I'm trying to trawl newsgroup to test some text-based grouping algorithms, fetching batches of newsgroup headers and sticking them into a SQLite database. The database is about as plain as it gets, with text columns for all the data, and the header data as fetched by Python's nntp library always gives 8 values per header. All but one of those are strings, and I convert the only non-string to a string before inserting my data into the database. This notwithstanding, Python falls over itself with the rather useless "TypeError: not all arguments converted during string formatting" error, which is only a marginal step up from just saying "error: good luck, you're on your own."
Does someone who understands how string formatting of a string to a string goes wrong better than I know what's going wrong in the following code?
import nntplib, sqlite3
# newsgroup settings (modify so that this works for you =)
server = 'news.yournewsgroup.com'
port = 119
username = 'your name here'
password = 'your password here'
# set up the newsgroup and sqlite connections
connection = nntplib.NNTP(server, port, username, password)

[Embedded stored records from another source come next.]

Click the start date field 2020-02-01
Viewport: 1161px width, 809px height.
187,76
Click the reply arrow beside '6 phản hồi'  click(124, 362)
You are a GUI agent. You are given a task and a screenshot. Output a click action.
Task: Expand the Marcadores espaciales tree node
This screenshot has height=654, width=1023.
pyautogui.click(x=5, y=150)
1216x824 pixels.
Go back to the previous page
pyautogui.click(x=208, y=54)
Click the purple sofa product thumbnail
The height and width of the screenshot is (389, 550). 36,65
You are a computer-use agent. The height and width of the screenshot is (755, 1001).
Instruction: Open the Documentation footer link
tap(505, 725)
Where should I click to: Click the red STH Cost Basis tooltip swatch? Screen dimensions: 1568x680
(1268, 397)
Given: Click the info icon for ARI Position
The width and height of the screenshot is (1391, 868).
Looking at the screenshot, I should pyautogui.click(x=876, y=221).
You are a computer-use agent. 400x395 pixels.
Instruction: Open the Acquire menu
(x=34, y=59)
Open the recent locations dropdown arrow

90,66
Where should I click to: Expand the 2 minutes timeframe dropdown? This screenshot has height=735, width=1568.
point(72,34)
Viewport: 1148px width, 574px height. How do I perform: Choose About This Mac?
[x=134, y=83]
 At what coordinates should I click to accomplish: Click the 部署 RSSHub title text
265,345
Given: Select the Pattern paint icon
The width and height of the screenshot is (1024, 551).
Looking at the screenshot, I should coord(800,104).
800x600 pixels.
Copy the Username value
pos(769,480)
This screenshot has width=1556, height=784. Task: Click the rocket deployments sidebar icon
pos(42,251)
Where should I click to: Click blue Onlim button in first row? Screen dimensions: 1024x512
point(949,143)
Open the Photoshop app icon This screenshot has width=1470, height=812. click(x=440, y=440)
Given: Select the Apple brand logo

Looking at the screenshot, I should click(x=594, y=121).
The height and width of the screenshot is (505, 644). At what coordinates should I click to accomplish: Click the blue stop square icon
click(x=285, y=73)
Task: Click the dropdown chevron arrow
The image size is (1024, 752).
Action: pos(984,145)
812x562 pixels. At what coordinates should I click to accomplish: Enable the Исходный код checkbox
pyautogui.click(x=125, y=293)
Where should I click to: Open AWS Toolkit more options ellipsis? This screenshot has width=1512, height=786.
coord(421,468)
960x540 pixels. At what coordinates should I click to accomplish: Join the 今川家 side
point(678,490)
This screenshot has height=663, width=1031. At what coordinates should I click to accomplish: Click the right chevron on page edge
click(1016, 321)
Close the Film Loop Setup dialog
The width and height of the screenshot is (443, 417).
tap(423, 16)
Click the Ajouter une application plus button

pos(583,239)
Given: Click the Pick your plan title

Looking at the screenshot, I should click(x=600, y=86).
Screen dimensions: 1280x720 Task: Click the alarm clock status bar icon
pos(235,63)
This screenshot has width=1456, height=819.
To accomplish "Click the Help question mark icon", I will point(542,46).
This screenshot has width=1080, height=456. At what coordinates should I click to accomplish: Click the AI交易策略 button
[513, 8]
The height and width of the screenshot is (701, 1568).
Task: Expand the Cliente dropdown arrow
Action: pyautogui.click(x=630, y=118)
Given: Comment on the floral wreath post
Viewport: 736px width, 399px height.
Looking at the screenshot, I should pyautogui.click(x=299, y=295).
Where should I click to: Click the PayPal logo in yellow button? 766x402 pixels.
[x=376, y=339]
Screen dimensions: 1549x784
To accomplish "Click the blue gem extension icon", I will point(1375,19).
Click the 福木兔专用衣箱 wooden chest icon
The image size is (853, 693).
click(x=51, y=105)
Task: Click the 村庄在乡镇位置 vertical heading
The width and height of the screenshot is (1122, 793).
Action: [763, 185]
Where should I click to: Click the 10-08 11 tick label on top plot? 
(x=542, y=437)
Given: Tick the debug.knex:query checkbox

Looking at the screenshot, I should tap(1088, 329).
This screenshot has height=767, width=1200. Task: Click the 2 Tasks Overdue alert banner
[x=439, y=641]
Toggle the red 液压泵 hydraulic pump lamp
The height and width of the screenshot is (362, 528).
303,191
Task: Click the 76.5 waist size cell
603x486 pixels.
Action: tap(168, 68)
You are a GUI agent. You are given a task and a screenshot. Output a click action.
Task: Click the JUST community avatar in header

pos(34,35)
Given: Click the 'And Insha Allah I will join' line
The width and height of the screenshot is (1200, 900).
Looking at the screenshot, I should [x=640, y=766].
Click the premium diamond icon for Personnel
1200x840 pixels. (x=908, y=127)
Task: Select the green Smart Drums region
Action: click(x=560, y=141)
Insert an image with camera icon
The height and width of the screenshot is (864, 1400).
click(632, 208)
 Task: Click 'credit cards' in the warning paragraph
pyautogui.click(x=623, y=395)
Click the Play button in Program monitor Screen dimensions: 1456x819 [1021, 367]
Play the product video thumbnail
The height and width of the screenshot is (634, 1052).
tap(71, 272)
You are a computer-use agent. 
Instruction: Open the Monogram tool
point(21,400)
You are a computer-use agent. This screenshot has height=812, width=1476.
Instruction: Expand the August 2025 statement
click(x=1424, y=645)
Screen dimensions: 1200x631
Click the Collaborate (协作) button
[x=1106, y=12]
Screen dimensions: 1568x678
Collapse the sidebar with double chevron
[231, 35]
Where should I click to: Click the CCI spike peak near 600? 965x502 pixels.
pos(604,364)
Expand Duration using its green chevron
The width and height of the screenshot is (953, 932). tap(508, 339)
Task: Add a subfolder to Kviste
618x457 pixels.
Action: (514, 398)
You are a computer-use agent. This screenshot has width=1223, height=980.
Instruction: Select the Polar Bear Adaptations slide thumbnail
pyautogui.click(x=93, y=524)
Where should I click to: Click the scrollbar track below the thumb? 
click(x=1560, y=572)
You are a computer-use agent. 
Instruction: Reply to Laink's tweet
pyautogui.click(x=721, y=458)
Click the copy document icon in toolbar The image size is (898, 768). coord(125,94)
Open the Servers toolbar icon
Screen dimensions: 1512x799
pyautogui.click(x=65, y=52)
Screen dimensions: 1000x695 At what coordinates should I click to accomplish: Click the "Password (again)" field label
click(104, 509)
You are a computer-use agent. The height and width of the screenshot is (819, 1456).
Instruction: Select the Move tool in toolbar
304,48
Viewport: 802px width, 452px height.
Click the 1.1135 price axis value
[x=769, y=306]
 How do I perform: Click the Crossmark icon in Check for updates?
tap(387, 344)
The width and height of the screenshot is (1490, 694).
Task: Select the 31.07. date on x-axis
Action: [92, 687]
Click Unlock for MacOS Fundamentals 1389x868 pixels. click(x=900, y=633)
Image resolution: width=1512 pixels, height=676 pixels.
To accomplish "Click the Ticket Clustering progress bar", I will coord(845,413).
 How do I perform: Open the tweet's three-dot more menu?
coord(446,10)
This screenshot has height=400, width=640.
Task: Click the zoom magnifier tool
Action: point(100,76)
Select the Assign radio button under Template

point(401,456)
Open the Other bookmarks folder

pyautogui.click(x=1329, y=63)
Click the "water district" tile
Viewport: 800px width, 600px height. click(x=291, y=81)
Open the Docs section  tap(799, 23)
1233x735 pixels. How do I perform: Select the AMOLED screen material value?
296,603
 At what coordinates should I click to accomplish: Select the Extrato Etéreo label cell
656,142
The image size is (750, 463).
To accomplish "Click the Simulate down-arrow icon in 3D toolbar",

newsgroup = "comp.graphics.algorithms"
connection.group(newsgroup)
database = sqlite3.connect(newsgroup + ".db")
# create a table definition if it doesn't exist yet
try:
# SQLite doesn't actually have data types. Everything as stored as plain text.
# And so is newsgroup data. Bonus!
database.execute("""CREATE TABLE headers (articleNumber text, subject text,
poster text, date text, id text,
references text, size text,
lines text)""")
except:
# table definition already exists. Not actually an error.
pass
# Get the group meta-data, and set up iterator values for running
# through the header list.
resp, count, first, last, name = connection.group(newsgroup)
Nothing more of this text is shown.